Dass der Terrorismus ein grenzüberschreitendes Problem ist, steht außer Frage. Eine der häufigsten Forderungen ist, den Informationsaustausch zwischen Polizei-, Justiz- und EU-Behörden zu verstärken. Schon nach den Anschlägen vom 11. September 2001 wurde die Counter Terrorism Group (CTG) gegründet, ein Zusammenschluss von 30 europäischen Geheimdiensten. Schon vor dem Brüsseler Anschlag hatte die CTG vereinbart, im ersten Halbjahr eine Plattform einzurichten. Es bedürfe „einer gemeinsamen Gegenstrategie“, sagte der Leiter des niederländischen AIVD und derzeitige CTG-Vorsitzende, Rob Bertholee.

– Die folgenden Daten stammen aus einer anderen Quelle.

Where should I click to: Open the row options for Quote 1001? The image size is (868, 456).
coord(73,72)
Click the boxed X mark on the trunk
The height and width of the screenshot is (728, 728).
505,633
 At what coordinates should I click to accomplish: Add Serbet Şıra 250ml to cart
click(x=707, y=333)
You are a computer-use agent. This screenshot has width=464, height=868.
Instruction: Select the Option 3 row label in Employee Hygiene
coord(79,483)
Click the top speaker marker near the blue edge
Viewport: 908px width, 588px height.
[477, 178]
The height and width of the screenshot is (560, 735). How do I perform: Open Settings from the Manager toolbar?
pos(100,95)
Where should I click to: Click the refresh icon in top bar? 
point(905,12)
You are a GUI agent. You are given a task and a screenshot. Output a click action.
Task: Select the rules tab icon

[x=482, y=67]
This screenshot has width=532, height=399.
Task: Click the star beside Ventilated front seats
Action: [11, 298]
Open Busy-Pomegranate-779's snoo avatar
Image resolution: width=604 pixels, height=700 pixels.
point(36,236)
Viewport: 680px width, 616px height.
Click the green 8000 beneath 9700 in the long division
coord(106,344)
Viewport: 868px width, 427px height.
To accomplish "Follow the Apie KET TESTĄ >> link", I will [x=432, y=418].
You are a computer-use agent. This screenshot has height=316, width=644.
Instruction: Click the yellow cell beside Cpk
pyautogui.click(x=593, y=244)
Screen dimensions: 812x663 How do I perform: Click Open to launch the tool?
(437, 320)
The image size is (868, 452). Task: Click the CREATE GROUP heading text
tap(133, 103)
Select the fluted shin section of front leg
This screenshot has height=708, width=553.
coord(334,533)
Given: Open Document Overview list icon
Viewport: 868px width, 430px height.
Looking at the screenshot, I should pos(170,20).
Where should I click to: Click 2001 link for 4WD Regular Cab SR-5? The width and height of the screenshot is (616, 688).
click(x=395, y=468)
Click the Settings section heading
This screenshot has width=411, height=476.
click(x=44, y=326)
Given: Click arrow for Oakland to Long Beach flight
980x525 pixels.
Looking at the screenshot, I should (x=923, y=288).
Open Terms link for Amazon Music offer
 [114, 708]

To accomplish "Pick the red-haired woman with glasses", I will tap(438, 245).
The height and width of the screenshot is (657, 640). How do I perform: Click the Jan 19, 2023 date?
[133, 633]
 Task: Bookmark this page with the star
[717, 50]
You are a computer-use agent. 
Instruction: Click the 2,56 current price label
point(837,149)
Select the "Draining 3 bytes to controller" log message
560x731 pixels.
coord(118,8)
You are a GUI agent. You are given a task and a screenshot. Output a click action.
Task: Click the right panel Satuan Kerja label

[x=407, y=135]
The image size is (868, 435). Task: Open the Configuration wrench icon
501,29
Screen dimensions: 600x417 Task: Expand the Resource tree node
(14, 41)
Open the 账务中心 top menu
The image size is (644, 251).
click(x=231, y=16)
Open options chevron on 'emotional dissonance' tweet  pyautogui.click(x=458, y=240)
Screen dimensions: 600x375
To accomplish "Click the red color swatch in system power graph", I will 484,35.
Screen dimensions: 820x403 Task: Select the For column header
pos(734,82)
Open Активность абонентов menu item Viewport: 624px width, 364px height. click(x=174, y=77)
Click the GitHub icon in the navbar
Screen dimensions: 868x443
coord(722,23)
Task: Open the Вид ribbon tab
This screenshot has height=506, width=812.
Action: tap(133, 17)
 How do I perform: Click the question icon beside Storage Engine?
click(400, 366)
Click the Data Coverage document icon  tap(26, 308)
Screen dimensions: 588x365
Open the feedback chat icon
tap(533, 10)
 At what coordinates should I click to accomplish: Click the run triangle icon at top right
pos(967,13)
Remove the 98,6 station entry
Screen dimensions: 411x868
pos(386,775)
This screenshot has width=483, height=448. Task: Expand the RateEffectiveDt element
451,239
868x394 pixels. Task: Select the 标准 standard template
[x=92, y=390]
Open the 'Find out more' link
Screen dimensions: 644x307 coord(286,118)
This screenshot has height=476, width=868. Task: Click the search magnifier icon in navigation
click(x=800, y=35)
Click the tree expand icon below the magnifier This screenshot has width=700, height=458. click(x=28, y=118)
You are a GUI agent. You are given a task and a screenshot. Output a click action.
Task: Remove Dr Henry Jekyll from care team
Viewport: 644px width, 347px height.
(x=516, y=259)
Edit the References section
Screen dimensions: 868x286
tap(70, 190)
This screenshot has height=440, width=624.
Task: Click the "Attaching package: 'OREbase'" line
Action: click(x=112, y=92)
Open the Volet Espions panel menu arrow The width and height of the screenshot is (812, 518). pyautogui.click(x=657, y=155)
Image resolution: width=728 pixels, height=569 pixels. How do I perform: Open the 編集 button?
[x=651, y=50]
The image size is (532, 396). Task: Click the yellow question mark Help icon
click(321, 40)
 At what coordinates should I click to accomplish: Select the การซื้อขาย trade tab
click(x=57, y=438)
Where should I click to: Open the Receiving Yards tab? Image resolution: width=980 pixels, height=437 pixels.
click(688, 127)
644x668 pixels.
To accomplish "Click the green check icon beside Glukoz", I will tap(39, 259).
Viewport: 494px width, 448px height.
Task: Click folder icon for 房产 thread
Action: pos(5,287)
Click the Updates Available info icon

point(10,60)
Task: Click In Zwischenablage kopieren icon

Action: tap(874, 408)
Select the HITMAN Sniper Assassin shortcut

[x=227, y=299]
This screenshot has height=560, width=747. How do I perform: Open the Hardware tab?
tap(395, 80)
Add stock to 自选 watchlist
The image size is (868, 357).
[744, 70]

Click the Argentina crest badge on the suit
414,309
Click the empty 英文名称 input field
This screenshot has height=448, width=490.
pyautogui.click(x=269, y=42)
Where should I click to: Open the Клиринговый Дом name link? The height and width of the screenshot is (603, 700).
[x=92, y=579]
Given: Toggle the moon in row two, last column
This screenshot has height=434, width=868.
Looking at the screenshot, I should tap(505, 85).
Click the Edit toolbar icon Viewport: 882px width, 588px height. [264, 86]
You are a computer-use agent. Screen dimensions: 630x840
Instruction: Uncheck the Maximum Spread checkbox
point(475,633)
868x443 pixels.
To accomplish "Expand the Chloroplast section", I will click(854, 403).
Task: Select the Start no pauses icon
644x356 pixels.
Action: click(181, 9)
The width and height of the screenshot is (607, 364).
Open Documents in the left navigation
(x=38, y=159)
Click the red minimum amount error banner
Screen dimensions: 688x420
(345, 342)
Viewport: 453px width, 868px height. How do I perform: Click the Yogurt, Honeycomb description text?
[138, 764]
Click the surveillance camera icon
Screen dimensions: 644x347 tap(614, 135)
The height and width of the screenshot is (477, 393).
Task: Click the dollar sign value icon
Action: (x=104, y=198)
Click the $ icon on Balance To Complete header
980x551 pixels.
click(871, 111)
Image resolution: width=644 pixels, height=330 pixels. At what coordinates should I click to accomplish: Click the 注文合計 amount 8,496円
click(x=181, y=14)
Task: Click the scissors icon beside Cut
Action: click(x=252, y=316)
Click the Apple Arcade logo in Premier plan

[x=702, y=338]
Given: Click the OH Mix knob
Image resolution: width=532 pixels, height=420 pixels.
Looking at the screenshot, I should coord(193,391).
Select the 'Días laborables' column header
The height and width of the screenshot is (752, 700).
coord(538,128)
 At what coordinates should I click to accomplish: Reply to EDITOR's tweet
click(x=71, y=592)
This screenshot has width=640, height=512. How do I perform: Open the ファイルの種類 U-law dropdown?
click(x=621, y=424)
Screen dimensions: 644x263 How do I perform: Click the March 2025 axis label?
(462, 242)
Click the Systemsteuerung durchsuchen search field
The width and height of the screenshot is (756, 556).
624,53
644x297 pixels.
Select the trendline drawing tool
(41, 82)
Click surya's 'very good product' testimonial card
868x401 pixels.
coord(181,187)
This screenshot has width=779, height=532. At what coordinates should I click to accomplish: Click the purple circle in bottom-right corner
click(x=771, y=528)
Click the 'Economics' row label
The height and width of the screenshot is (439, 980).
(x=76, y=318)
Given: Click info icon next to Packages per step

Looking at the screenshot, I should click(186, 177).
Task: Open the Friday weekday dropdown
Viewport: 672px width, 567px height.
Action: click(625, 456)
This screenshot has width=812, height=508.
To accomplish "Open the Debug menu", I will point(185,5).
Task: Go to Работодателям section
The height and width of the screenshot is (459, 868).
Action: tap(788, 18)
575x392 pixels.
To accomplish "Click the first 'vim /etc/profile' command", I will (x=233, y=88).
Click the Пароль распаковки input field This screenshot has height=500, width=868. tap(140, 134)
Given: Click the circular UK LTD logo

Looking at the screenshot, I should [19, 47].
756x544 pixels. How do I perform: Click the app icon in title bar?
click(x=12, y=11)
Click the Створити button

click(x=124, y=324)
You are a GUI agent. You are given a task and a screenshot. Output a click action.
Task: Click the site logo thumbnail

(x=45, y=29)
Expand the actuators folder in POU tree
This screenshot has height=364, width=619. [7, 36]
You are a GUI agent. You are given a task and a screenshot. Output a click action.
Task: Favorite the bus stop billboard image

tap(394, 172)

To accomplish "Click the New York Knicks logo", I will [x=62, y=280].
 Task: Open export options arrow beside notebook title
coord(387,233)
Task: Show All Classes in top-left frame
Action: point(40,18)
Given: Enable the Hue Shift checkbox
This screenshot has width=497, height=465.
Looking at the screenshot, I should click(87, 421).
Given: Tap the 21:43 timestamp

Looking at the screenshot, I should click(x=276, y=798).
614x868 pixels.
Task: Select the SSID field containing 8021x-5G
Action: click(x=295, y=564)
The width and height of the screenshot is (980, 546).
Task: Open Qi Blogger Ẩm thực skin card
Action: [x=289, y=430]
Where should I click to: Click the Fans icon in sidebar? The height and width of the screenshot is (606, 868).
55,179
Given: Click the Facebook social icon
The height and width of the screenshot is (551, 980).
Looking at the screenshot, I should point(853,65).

Die Erkenntnislage der Geheimdienste ist trotz vieler Hinweise oft relativ dünn

Trotz vieler Hinweise ist die Erkenntnislage dünn. Keiner weiß es besser als Bertholee und Maaßen. Am 13. November 2015 berieten die Geheimdienstchefs vom CTG in Luxemburg die Lage. Es war ein Nachmittag, den die Runde nie vergessen wird. An diesem Freitag gingen sind arglos auseinander. Nur Stunden später, am Abend, schlugen die Attentäter in Paris zu.